Start of Given information

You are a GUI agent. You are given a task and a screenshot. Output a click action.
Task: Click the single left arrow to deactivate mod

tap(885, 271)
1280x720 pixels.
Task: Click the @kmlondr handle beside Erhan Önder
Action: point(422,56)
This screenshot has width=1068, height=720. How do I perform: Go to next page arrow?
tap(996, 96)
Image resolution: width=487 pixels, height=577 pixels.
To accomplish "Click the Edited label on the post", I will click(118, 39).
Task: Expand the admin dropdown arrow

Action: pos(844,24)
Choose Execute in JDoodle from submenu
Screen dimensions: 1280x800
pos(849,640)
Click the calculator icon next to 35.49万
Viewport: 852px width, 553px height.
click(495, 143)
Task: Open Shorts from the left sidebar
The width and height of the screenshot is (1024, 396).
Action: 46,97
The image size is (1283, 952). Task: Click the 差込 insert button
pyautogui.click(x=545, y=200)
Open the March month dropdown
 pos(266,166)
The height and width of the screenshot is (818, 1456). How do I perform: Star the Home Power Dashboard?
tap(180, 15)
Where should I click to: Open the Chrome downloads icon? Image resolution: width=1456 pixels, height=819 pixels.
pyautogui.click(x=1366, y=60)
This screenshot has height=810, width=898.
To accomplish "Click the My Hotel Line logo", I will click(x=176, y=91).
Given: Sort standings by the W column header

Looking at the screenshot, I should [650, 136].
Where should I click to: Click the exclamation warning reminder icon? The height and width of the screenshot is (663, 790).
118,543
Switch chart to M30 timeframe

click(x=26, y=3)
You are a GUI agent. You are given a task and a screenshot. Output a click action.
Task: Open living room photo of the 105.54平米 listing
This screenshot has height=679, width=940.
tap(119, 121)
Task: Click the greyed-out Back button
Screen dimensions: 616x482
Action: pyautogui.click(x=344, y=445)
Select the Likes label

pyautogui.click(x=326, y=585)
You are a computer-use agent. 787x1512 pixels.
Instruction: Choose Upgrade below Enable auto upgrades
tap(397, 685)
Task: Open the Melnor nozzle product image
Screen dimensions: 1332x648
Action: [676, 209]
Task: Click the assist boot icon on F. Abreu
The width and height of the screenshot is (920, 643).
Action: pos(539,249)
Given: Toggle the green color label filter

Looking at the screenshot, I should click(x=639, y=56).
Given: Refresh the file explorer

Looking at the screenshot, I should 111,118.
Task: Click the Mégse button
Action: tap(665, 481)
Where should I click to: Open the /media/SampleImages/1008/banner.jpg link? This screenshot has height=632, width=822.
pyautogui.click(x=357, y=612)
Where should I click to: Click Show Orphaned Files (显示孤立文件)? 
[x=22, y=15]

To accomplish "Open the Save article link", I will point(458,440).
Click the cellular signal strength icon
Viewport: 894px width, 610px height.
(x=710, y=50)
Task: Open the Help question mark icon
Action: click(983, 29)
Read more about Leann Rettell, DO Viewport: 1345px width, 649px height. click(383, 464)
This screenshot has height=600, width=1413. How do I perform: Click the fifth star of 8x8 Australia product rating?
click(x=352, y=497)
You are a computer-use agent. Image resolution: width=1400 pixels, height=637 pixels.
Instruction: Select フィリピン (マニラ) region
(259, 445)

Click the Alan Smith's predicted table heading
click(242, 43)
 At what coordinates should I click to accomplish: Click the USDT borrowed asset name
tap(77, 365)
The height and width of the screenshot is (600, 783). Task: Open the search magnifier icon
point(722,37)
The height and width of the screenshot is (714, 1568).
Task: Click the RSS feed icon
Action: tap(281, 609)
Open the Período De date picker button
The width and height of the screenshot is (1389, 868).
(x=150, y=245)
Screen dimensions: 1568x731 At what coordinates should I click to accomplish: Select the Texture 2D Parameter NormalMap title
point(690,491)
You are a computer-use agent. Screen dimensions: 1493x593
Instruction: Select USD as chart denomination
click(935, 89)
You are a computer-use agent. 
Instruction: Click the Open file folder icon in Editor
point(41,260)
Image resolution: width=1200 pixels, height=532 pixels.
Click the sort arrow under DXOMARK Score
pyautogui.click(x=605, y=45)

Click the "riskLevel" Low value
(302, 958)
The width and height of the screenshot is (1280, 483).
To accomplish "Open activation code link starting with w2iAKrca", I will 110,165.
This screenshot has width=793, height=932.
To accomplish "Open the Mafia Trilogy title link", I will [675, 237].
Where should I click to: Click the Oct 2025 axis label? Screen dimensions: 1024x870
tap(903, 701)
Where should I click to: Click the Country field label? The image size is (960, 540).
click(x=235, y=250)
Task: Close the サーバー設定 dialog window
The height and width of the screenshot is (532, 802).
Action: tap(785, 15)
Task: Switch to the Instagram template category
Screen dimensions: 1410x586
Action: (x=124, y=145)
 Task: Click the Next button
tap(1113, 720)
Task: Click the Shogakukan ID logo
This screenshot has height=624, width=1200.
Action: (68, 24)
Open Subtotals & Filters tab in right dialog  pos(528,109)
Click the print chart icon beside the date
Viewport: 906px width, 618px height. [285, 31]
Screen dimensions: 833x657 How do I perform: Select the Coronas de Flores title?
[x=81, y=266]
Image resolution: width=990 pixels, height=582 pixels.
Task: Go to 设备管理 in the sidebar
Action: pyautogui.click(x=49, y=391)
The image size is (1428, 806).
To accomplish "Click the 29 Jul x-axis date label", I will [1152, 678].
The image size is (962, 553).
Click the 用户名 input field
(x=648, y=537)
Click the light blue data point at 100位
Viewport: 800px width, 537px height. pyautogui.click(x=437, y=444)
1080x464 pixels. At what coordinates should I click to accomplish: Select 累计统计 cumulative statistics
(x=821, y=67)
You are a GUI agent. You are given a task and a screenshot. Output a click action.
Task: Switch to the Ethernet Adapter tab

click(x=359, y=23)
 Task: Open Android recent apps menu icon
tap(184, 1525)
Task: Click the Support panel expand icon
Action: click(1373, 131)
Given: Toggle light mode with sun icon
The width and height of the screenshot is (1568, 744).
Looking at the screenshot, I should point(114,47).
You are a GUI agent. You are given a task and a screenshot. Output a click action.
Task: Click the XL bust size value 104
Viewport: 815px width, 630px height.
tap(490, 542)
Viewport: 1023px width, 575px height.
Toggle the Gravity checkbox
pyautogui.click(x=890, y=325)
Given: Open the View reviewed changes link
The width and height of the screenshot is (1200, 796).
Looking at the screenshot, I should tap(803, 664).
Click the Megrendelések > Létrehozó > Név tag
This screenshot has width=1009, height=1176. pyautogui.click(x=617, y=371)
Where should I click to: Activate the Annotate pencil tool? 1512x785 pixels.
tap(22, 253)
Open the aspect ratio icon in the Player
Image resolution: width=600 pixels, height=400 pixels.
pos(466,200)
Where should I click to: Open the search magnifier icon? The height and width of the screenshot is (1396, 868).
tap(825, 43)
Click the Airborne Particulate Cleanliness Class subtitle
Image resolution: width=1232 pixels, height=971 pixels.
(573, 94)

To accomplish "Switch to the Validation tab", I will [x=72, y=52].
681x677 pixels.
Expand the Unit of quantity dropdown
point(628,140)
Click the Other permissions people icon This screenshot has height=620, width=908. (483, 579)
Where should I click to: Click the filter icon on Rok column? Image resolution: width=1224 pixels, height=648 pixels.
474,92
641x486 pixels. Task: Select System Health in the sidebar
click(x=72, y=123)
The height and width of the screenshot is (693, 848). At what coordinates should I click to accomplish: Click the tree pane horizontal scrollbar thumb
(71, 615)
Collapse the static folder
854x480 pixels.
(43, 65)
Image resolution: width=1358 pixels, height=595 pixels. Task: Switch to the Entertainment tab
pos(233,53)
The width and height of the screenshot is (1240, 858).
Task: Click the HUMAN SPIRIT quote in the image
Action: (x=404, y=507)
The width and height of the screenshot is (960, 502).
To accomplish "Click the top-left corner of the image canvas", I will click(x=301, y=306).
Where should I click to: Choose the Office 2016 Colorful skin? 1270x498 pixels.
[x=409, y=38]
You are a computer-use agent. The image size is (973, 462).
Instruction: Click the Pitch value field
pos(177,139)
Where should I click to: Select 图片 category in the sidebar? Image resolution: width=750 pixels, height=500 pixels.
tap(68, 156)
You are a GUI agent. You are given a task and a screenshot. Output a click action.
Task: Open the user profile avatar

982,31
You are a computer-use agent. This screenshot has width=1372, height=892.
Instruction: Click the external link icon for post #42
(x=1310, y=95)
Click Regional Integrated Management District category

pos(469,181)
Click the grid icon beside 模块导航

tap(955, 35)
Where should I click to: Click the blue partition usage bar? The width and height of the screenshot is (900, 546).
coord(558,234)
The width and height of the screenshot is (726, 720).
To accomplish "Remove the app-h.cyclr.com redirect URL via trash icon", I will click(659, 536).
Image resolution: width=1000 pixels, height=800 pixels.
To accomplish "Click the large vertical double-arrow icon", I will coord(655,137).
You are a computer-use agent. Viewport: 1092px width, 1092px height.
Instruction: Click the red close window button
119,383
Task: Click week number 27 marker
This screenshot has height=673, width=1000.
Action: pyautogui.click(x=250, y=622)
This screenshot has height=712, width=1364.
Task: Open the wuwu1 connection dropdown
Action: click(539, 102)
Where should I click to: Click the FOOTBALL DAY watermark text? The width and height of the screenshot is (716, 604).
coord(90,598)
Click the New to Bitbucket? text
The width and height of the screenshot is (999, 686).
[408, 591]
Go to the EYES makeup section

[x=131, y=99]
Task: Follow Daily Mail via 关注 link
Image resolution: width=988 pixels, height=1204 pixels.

End of Given information

* Action item
Of the lines above, output exactly those from the line bearing "The height and width of the screenshot is (693, 848)." through the line bearing "You are a computer-use agent. This", inclusive.

* Your response
The height and width of the screenshot is (693, 848). At what coordinates should I click to accomplish: Click the tree pane horizontal scrollbar thumb
(71, 615)
Collapse the static folder
854x480 pixels.
(43, 65)
Image resolution: width=1358 pixels, height=595 pixels. Task: Switch to the Entertainment tab
pos(233,53)
The width and height of the screenshot is (1240, 858).
Task: Click the HUMAN SPIRIT quote in the image
Action: (x=404, y=507)
The width and height of the screenshot is (960, 502).
To accomplish "Click the top-left corner of the image canvas", I will click(x=301, y=306).
Where should I click to: Choose the Office 2016 Colorful skin? 1270x498 pixels.
[x=409, y=38]
You are a computer-use agent. The image size is (973, 462).
Instruction: Click the Pitch value field
pos(177,139)
Where should I click to: Select 图片 category in the sidebar? Image resolution: width=750 pixels, height=500 pixels.
tap(68, 156)
You are a GUI agent. You are given a task and a screenshot. Output a click action.
Task: Open the user profile avatar

982,31
You are a computer-use agent. This screenshot has width=1372, height=892.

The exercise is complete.